Cupertino resident Susan Man made 52 Cantonese-style zhongzi for the dinner, demonstrated her technique, then assisted those who wanted to make one themselves.


“Your bamboo leaf can make it or break it,” Man cautioned. “Boil it to sanitize and make it more pliable. Then soak it to shorten the cooking time.” The goal is to keep the leaf from splitting and spilling out the filling during cooking, which Man does in an electric pressure cooker.

Man fills the bamboo leaf with sticky rice and a selection of mung beans, peanuts, black-eyed peas, pork, sausages, mushrooms, dried shrimp and scallops, and salted duck eggs.

“I feed them to my family until they resist, give them away to my friends and freeze them [for] later use….Each zhongzi is good for a meal, especially nice when paired with a salad,” Man wrote in her recipe.

USCPFA ( is a national, nonprofit educational organization to promote friendship and understanding between the people of China and the United States. The South Bay chapter organizes a monthly activity, often a potluck followed by a presentation about Chinese culture and history.

“USCPFA is a wonderful opportunity to meet caring and sharing people from China, the US, and folks from other countries who are interested in China and in getting to know their neighbors in this country better,” said Cupertino resident Bet Messmer. “The presentations have been amazingly varied as well as excellent.”

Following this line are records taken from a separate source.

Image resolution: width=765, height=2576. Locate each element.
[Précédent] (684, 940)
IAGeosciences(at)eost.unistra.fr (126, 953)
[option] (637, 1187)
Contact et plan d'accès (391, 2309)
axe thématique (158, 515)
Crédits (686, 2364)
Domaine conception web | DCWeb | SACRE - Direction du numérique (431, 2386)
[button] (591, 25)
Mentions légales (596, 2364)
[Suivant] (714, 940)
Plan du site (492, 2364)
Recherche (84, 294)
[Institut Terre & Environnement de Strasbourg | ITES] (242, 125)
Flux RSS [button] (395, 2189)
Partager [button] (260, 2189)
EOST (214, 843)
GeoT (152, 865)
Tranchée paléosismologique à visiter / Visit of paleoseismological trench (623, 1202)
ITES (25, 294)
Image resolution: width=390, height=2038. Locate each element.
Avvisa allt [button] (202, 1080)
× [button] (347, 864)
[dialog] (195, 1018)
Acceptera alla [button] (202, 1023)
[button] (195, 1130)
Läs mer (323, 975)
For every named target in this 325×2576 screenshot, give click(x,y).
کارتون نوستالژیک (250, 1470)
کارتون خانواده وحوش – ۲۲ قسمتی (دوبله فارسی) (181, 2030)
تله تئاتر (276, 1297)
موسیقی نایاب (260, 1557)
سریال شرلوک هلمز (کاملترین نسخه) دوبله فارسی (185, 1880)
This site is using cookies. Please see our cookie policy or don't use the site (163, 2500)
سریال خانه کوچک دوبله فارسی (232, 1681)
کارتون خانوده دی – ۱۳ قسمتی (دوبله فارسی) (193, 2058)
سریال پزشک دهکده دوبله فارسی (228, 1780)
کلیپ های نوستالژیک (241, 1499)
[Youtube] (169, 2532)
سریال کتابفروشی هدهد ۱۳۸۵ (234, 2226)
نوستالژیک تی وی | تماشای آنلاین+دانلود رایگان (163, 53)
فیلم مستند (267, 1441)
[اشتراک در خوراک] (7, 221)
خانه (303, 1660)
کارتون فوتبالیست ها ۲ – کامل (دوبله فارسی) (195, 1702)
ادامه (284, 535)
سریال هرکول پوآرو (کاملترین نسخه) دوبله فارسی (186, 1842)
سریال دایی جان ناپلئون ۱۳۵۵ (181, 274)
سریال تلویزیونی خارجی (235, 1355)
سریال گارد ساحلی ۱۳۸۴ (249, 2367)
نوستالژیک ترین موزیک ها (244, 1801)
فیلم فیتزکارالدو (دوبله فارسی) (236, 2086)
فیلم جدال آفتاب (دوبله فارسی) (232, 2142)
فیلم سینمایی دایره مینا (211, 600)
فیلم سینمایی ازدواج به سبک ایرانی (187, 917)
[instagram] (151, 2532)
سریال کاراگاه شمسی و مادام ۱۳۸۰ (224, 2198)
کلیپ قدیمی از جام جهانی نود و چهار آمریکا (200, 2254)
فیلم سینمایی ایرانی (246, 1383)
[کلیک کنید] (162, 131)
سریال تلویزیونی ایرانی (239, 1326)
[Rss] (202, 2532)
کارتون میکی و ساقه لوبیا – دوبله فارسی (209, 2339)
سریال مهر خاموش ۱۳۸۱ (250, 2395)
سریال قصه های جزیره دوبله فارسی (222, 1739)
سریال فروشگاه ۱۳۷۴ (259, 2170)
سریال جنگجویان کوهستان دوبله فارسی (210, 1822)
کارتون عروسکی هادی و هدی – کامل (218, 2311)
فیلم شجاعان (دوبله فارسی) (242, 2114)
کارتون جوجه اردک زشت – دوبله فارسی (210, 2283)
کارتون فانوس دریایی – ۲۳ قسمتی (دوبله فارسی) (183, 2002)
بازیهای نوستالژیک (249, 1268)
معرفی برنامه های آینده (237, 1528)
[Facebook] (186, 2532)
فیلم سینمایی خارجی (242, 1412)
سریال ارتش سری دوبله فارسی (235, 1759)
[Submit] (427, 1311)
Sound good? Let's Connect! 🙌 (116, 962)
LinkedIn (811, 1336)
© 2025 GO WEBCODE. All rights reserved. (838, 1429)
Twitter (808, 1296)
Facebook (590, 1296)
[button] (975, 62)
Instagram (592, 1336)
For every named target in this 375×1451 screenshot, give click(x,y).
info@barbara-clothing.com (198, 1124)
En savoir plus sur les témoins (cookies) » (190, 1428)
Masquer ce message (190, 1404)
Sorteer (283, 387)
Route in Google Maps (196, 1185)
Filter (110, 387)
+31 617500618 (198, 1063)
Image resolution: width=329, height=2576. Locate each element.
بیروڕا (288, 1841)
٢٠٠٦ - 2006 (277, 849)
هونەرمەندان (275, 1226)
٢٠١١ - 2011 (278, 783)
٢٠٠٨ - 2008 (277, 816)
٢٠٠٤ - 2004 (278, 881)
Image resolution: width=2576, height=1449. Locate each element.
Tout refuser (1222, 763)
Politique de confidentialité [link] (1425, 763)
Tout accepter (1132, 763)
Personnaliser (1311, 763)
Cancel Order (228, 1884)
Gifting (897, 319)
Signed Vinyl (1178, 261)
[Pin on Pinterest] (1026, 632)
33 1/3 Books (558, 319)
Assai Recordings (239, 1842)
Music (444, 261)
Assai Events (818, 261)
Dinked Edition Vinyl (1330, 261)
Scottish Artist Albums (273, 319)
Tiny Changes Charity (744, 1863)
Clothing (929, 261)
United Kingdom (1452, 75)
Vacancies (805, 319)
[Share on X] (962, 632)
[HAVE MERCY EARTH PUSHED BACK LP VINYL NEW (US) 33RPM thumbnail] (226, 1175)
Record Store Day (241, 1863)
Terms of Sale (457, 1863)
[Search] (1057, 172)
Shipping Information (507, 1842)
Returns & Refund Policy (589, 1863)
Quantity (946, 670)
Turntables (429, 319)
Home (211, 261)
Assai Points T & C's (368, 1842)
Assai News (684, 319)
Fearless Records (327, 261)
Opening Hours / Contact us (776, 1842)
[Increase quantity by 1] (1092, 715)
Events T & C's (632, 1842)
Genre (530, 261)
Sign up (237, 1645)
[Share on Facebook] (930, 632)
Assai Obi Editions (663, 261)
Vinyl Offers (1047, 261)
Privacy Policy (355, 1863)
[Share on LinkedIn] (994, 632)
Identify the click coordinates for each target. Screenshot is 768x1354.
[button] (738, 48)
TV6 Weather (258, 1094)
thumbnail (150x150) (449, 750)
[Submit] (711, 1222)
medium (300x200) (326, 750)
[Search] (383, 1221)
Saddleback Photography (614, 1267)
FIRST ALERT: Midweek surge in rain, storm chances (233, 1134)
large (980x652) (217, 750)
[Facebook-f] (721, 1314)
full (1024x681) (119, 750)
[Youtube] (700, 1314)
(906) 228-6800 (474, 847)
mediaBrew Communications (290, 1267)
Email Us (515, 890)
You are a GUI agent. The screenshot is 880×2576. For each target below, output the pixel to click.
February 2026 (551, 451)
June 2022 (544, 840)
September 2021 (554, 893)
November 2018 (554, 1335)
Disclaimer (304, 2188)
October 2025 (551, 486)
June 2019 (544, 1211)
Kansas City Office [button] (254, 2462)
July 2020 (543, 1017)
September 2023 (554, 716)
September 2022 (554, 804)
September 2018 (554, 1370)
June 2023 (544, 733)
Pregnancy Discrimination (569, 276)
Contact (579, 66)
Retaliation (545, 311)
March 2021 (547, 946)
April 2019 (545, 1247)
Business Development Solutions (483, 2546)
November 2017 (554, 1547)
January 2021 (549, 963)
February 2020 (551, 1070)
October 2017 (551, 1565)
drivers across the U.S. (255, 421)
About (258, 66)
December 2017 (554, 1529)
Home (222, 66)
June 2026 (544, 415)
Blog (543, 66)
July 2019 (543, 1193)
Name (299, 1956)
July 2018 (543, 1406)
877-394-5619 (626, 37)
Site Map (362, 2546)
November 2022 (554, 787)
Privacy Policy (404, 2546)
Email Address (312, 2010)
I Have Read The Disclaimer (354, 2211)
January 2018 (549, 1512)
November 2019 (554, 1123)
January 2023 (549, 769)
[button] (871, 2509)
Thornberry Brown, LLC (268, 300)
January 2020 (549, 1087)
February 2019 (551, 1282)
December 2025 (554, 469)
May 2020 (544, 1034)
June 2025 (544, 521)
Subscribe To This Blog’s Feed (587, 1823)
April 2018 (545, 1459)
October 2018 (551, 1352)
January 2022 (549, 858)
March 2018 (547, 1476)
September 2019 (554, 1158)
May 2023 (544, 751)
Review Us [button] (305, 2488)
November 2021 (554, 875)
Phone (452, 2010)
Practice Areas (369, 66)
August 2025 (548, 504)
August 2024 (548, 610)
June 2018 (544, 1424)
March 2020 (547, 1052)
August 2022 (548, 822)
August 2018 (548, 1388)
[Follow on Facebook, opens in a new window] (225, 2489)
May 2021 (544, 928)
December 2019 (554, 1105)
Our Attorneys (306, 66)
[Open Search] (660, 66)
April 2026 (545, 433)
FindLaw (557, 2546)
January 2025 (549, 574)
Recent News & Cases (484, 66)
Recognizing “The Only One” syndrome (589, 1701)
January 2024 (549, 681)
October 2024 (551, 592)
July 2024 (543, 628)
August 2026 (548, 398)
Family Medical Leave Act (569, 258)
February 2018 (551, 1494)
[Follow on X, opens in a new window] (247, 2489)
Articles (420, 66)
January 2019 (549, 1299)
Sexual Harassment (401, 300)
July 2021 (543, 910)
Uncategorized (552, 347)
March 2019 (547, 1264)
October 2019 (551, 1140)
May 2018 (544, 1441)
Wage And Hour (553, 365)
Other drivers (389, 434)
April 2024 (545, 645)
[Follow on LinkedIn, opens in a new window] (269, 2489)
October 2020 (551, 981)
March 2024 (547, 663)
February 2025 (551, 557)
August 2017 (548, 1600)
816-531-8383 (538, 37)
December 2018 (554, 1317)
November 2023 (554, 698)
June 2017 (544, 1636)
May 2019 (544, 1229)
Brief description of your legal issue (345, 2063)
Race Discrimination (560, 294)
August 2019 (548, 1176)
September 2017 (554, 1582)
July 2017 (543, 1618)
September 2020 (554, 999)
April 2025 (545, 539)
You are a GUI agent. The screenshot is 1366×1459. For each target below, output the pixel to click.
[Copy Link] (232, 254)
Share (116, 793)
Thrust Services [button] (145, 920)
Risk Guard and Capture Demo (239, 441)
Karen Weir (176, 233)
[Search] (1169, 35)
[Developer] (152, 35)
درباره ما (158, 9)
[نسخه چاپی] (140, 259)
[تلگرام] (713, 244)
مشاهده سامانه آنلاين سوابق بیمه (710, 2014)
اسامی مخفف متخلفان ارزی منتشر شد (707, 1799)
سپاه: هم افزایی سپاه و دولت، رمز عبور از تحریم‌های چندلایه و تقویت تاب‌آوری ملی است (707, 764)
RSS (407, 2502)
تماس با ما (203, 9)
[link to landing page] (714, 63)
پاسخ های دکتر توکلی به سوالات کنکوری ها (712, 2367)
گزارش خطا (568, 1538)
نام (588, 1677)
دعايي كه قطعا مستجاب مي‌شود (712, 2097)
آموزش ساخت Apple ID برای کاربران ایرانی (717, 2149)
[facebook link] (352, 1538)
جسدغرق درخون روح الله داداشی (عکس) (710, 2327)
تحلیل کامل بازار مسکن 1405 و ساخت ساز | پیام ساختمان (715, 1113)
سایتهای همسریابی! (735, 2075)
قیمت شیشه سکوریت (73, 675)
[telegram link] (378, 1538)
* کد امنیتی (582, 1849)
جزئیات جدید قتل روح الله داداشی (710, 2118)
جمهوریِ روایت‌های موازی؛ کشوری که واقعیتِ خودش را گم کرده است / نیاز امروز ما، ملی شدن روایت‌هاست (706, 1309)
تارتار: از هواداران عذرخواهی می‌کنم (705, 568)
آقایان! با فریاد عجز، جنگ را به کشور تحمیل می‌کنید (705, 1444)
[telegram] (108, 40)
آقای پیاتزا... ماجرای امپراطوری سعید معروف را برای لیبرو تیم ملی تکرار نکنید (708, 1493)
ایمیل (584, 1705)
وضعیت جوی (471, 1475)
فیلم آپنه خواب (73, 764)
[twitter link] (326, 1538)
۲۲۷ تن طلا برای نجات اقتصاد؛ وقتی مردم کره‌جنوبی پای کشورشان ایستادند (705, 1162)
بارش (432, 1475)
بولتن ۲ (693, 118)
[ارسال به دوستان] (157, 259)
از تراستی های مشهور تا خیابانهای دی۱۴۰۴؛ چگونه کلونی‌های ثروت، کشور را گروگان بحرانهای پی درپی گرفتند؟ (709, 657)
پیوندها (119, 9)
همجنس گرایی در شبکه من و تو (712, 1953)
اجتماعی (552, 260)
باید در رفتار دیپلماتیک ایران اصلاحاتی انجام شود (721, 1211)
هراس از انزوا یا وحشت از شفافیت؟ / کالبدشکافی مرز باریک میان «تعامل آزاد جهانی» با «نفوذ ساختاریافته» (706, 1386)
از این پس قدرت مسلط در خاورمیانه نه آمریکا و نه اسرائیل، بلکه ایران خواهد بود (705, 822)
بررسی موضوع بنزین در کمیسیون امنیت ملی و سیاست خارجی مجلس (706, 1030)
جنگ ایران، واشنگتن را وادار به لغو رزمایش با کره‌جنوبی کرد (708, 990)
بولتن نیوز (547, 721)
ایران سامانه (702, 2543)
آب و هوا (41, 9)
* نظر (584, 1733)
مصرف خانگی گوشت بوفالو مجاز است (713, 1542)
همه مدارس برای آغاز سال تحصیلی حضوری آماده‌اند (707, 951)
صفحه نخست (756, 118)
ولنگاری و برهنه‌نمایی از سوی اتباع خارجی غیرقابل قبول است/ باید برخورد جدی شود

“I’ve always been interested in Asian art and went on a tour to China. The relationship between China and the U.S. is very important,” said potluck host O’Neill. “I’m interested in the history of the Chinese in America, in California. I have a lot of friends who are Chinese.”

“Many of us grew up without knowing about our own culture and what’s happening in China-U.S. relations,” said Hawaiian-born Shirley Lin.

Stanford University graduate student Yanshuo Zhang, who talked about the poetry of Qu Yuan, enjoyed the opportunity at the potluck to “meet people beyond academia.”

“People can have unofficial but very friendly and powerful interactions with one another,” said Zhang, from China.

“What makes this group interesting is that the members–about 50–have very distinguished achievements and interests. They’re from different backgrounds,” said Billy Lee, born in Shanghai. “I believe people can accept each other as friends even though there are certain things they may not agree with.”

South Bay chapter co-chair Winny Lin, born in Guilin, wants to share “the rich Chinese culture” with Americans.

“I love people. I don’t see any strangers. We all have something to offer, something in common,” said Lin. Visit for South Bay chapter information and, soon hopefully, Man’s zhongzi recipe.

“All Chinese are foodies. Chinese love to eat. Everyone is like a gourmet,” said Man. “Chinese are always figuring out what to eat next. American are always figuring out what to do next.”